=== WHAT THE TASK REQUIRES ===
Convert the lines from the line containing "Tap the 'found" through the line containing "coord(194,90)", both included, into a JSON list of strings with one string per line, omitting blank lines.

=== DATASET EXCERPTS ===
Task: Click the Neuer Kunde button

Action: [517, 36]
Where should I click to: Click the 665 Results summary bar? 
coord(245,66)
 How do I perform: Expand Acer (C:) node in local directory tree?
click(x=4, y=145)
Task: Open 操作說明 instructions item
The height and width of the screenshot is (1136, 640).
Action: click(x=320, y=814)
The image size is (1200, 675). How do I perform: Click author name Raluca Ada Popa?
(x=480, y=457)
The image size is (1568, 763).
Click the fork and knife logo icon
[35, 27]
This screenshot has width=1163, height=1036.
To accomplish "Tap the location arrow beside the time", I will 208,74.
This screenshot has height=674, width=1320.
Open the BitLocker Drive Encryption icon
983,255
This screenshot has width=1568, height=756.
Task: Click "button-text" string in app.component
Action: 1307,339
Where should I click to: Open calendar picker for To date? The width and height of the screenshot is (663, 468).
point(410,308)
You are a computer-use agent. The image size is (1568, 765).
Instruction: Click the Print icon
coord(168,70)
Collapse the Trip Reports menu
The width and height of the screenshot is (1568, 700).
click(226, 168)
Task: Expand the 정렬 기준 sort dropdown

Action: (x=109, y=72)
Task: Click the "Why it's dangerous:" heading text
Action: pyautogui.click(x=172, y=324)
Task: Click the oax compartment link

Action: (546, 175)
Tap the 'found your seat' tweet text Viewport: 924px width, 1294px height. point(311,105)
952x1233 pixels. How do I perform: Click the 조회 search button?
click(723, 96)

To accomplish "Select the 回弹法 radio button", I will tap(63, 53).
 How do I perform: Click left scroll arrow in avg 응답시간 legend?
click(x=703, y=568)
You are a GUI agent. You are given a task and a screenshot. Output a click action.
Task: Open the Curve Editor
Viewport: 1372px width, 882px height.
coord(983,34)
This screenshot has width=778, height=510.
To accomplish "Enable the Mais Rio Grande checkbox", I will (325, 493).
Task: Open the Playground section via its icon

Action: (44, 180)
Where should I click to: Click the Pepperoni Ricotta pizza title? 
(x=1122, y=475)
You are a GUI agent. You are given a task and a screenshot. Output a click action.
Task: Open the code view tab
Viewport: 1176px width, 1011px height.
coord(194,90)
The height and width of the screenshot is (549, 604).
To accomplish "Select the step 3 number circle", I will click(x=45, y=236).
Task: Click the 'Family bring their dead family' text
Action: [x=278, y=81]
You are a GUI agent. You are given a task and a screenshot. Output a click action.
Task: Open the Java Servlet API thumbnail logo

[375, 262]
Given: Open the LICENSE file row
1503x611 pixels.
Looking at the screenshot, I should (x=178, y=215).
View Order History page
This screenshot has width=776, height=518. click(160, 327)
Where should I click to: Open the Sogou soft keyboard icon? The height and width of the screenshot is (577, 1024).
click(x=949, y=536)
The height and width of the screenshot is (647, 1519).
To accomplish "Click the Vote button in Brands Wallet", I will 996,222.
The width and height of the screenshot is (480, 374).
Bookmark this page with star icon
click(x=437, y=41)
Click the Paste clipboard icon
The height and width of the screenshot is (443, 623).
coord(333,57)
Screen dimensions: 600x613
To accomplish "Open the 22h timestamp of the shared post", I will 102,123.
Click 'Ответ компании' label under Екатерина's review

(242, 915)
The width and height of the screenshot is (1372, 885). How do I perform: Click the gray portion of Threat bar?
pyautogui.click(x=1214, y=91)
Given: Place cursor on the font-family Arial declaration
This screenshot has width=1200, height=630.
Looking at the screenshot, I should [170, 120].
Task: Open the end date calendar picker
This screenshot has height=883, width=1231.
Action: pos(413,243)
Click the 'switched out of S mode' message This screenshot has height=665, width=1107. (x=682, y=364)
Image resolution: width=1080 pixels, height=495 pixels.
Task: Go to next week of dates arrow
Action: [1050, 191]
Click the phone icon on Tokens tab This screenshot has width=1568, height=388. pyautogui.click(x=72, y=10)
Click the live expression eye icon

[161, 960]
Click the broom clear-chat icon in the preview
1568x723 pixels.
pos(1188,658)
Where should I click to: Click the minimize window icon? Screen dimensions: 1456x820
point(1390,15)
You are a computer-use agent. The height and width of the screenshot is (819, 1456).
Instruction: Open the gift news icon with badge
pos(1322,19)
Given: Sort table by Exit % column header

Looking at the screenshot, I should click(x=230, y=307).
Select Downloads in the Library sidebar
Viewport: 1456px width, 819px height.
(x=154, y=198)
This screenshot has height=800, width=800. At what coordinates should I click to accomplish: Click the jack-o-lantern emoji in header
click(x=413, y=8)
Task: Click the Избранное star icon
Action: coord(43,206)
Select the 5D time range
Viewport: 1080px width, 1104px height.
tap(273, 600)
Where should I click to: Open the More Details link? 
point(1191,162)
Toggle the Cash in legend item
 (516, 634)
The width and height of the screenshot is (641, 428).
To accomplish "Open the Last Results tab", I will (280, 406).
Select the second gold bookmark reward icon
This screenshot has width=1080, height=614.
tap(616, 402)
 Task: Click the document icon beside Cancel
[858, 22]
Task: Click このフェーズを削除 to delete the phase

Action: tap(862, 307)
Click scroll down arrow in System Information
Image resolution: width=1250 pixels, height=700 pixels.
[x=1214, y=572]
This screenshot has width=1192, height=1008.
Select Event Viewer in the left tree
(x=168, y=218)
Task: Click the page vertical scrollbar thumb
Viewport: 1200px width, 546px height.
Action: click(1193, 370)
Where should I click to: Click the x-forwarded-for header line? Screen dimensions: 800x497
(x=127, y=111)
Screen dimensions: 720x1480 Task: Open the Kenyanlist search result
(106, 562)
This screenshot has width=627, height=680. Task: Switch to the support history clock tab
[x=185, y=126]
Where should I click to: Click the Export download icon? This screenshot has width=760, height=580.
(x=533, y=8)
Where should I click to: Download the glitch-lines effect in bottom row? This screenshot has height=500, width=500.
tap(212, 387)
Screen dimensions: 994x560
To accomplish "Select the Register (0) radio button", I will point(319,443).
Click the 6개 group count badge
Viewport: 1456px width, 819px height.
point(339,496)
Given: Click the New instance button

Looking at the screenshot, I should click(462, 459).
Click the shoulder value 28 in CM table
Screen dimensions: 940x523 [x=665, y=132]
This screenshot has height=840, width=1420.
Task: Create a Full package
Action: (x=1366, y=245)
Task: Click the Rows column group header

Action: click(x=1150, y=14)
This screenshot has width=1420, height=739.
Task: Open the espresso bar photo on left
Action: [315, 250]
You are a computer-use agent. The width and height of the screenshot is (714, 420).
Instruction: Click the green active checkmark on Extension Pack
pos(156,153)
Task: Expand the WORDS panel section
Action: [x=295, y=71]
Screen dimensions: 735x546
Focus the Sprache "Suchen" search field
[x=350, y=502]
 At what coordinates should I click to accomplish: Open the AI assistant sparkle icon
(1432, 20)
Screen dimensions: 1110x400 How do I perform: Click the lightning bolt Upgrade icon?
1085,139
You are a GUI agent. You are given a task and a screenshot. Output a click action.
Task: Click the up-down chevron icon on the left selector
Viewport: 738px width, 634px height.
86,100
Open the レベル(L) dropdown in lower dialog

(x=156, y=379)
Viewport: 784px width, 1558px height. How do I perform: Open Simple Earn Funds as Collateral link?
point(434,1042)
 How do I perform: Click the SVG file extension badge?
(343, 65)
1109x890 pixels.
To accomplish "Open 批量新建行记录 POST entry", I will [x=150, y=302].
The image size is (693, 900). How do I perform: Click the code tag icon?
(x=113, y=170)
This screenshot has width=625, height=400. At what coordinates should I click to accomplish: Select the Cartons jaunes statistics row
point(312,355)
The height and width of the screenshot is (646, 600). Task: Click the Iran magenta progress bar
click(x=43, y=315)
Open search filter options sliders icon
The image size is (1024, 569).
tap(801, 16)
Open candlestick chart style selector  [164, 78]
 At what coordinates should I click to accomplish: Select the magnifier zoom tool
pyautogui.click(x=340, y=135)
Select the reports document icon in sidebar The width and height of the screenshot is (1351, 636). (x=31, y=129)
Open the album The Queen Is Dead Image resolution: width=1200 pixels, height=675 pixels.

=== WORKED ANSWER ===
[
  "Tap the 'found your seat' tweet text Viewport: 924px width, 1294px height. point(311,105)",
  "952x1233 pixels. How do I perform: Click the 조회 search button?",
  "click(723, 96)",
  "To accomplish \"Select the 回弹法 radio button\", I will tap(63, 53).",
  " How do I perform: Click left scroll arrow in avg 응답시간 legend?",
  "click(x=703, y=568)",
  "You are a GUI agent. You are given a task and a screenshot. Output a click action.",
  "Task: Open the Curve Editor",
  "Viewport: 1372px width, 882px height.",
  "coord(983,34)",
  "This screenshot has width=778, height=510.",
  "To accomplish \"Enable the Mais Rio Grande checkbox\", I will (325, 493).",
  "Task: Open the Playground section via its icon",
  "Action: (44, 180)",
  "Where should I click to: Click the Pepperoni Ricotta pizza title? ",
  "(x=1122, y=475)",
  "You are a GUI agent. You are given a task and a screenshot. Output a click action.",
  "Task: Open the code view tab",
  "Viewport: 1176px width, 1011px height.",
  "coord(194,90)"
]